Passage shown:
—————

You are viewing a plain text version of this content. The canonical link for it is here.

Posted to dev@pig.apache.org by "Daniel Granatshtein (JIRA)" <ji...@apache.org> on 2013/02/25 23:14:14 UTC

[jira] [Commented] (PIG-2134) ReadScalars message "scalar has more than one row in the output" does not provide enough information to help programmer find and fix script syntax error.

    [ https://issues.apache.org/jira/browse/PIG-2134?page=com.atlassian.jira.plugin.system.issuetabpanels:comment-tabpanel&focusedCommentId=13586363#comment-13586363 ] 

Daniel Granatshtein commented on PIG-2134:
------------------------------------------

Thanks for posting and the details on this issue! 
Searched for the error and hit this open ticket. Seeing the resolution, I imagine it would have taken some time to resolve myself. 
                
> ReadScalars message "scalar has more than one row in the output" does not provide enough information to help programmer find and fix script syntax error.

—————

Available data:

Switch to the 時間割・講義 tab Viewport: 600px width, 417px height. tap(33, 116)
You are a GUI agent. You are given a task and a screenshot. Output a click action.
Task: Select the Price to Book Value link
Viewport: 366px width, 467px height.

—————

Problem statement: Write out the passage of the comment on PIG-2134 that starts with "You are viewing" and goes on through "to resolve myself.". The listing has no connection to the comment on PIG-2134.

The reply:
You are viewing a plain text version of this content. The canonical link for it is here.

Posted to dev@pig.apache.org by "Daniel Granatshtein (JIRA)" <ji...@apache.org> on 2013/02/25 23:14:14 UTC

[jira] [Commented] (PIG-2134) ReadScalars message "scalar has more than one row in the output" does not provide enough information to help programmer find and fix script syntax error.

    [ https://issues.apache.org/jira/browse/PIG-2134?page=com.atlassian.jira.plugin.system.issuetabpanels:comment-tabpanel&focusedCommentId=13586363#comment-13586363 ] 

Daniel Granatshtein commented on PIG-2134:
------------------------------------------

Thanks for posting and the details on this issue! 
Searched for the error and hit this open ticket. Seeing the resolution, I imagine it would have taken some time to resolve myself.